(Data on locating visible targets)
========================================================================
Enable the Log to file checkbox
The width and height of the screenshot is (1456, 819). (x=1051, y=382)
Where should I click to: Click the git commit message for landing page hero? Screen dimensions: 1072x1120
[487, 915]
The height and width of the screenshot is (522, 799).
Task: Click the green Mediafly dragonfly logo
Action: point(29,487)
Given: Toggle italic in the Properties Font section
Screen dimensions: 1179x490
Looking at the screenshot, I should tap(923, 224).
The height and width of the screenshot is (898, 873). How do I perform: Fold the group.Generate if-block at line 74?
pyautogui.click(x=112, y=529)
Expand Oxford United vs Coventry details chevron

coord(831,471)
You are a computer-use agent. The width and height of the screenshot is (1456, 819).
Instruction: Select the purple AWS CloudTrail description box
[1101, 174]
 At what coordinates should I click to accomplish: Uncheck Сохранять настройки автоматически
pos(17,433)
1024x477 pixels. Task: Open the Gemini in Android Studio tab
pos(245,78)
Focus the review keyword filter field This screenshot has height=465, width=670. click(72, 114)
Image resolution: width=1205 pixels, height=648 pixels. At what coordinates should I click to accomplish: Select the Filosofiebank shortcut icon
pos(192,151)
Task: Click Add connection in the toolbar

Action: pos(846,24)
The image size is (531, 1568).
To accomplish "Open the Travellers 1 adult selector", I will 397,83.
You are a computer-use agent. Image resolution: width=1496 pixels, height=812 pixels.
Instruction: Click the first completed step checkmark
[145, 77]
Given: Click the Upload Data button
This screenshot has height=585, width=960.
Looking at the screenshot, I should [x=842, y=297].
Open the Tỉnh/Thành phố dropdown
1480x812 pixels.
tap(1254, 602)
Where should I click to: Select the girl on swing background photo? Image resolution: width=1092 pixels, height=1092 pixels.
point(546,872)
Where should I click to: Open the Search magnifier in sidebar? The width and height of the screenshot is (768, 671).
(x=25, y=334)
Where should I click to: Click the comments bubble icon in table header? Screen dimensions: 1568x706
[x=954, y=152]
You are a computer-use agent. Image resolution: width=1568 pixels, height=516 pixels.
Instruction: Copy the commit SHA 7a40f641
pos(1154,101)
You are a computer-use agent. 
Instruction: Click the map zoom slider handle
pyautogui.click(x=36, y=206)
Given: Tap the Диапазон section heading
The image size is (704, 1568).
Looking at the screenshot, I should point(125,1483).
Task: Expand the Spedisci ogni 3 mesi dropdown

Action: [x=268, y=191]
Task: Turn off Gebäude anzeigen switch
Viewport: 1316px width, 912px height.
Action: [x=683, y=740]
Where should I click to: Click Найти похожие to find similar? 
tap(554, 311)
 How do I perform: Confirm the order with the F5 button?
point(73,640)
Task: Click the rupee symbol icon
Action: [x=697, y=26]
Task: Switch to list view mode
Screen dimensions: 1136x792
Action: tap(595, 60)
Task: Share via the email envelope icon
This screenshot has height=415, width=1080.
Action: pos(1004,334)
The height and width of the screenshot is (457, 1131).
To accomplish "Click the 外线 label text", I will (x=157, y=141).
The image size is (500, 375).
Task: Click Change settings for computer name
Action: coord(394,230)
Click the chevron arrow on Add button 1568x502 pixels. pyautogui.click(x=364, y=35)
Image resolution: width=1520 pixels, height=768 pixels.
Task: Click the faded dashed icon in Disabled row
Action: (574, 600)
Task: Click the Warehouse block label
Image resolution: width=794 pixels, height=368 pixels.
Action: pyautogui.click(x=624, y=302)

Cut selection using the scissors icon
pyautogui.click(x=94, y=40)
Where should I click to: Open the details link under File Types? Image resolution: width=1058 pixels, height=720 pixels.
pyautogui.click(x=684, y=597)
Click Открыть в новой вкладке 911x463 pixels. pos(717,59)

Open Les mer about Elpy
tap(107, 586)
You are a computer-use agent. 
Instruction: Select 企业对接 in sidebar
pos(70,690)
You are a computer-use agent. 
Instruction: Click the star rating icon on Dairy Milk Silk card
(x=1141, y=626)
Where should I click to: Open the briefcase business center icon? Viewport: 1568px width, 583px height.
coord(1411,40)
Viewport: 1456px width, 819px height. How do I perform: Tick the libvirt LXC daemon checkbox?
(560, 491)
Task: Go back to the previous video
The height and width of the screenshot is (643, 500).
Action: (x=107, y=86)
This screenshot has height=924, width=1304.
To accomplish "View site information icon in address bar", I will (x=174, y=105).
========================================================================
Task to carry out:
Rewrite all of the lines above, putting "screen-control agent" wherever "computer-use agent" occurs and keeping every other word unchanged.

Exercise output:
Enable the Log to file checkbox
The width and height of the screenshot is (1456, 819). (x=1051, y=382)
Where should I click to: Click the git commit message for landing page hero? Screen dimensions: 1072x1120
[487, 915]
The height and width of the screenshot is (522, 799).
Task: Click the green Mediafly dragonfly logo
Action: point(29,487)
Given: Toggle italic in the Properties Font section
Screen dimensions: 1179x490
Looking at the screenshot, I should tap(923, 224).
The height and width of the screenshot is (898, 873). How do I perform: Fold the group.Generate if-block at line 74?
pyautogui.click(x=112, y=529)
Expand Oxford United vs Coventry details chevron

coord(831,471)
You are a screen-control agent. The width and height of the screenshot is (1456, 819).
Instruction: Select the purple AWS CloudTrail description box
[1101, 174]
 At what coordinates should I click to accomplish: Uncheck Сохранять настройки автоматически
pos(17,433)
1024x477 pixels. Task: Open the Gemini in Android Studio tab
pos(245,78)
Focus the review keyword filter field This screenshot has height=465, width=670. click(72, 114)
Image resolution: width=1205 pixels, height=648 pixels. At what coordinates should I click to accomplish: Select the Filosofiebank shortcut icon
pos(192,151)
Task: Click Add connection in the toolbar

Action: pos(846,24)
The image size is (531, 1568).
To accomplish "Open the Travellers 1 adult selector", I will 397,83.
You are a screen-control agent. Image resolution: width=1496 pixels, height=812 pixels.
Instruction: Click the first completed step checkmark
[145, 77]
Given: Click the Upload Data button
This screenshot has height=585, width=960.
Looking at the screenshot, I should [x=842, y=297].
Open the Tỉnh/Thành phố dropdown
1480x812 pixels.
tap(1254, 602)
Where should I click to: Select the girl on swing background photo? Image resolution: width=1092 pixels, height=1092 pixels.
point(546,872)
Where should I click to: Open the Search magnifier in sidebar? The width and height of the screenshot is (768, 671).
(x=25, y=334)
Where should I click to: Click the comments bubble icon in table header? Screen dimensions: 1568x706
[x=954, y=152]
You are a screen-control agent. Image resolution: width=1568 pixels, height=516 pixels.
Instruction: Copy the commit SHA 7a40f641
pos(1154,101)
You are a screen-control agent. 
Instruction: Click the map zoom slider handle
pyautogui.click(x=36, y=206)
Given: Tap the Диапазон section heading
The image size is (704, 1568).
Looking at the screenshot, I should point(125,1483).
Task: Expand the Spedisci ogni 3 mesi dropdown

Action: [x=268, y=191]
Task: Turn off Gebäude anzeigen switch
Viewport: 1316px width, 912px height.
Action: [x=683, y=740]
Where should I click to: Click Найти похожие to find similar? 
tap(554, 311)
 How do I perform: Confirm the order with the F5 button?
point(73,640)
Task: Click the rupee symbol icon
Action: [x=697, y=26]
Task: Switch to list view mode
Screen dimensions: 1136x792
Action: tap(595, 60)
Task: Share via the email envelope icon
This screenshot has height=415, width=1080.
Action: pos(1004,334)
The height and width of the screenshot is (457, 1131).
To accomplish "Click the 外线 label text", I will (x=157, y=141).
The image size is (500, 375).
Task: Click Change settings for computer name
Action: coord(394,230)
Click the chevron arrow on Add button 1568x502 pixels. pyautogui.click(x=364, y=35)
Image resolution: width=1520 pixels, height=768 pixels.
Task: Click the faded dashed icon in Disabled row
Action: (574, 600)
Task: Click the Warehouse block label
Image resolution: width=794 pixels, height=368 pixels.
Action: pyautogui.click(x=624, y=302)

Cut selection using the scissors icon
pyautogui.click(x=94, y=40)
Where should I click to: Open the details link under File Types? Image resolution: width=1058 pixels, height=720 pixels.
pyautogui.click(x=684, y=597)
Click Открыть в новой вкладке 911x463 pixels. pos(717,59)

Open Les mer about Elpy
tap(107, 586)
You are a screen-control agent. 
Instruction: Select 企业对接 in sidebar
pos(70,690)
You are a screen-control agent. 
Instruction: Click the star rating icon on Dairy Milk Silk card
(x=1141, y=626)
Where should I click to: Open the briefcase business center icon? Viewport: 1568px width, 583px height.
coord(1411,40)
Viewport: 1456px width, 819px height. How do I perform: Tick the libvirt LXC daemon checkbox?
(560, 491)
Task: Go back to the previous video
The height and width of the screenshot is (643, 500).
Action: (x=107, y=86)
This screenshot has height=924, width=1304.
To accomplish "View site information icon in address bar", I will (x=174, y=105).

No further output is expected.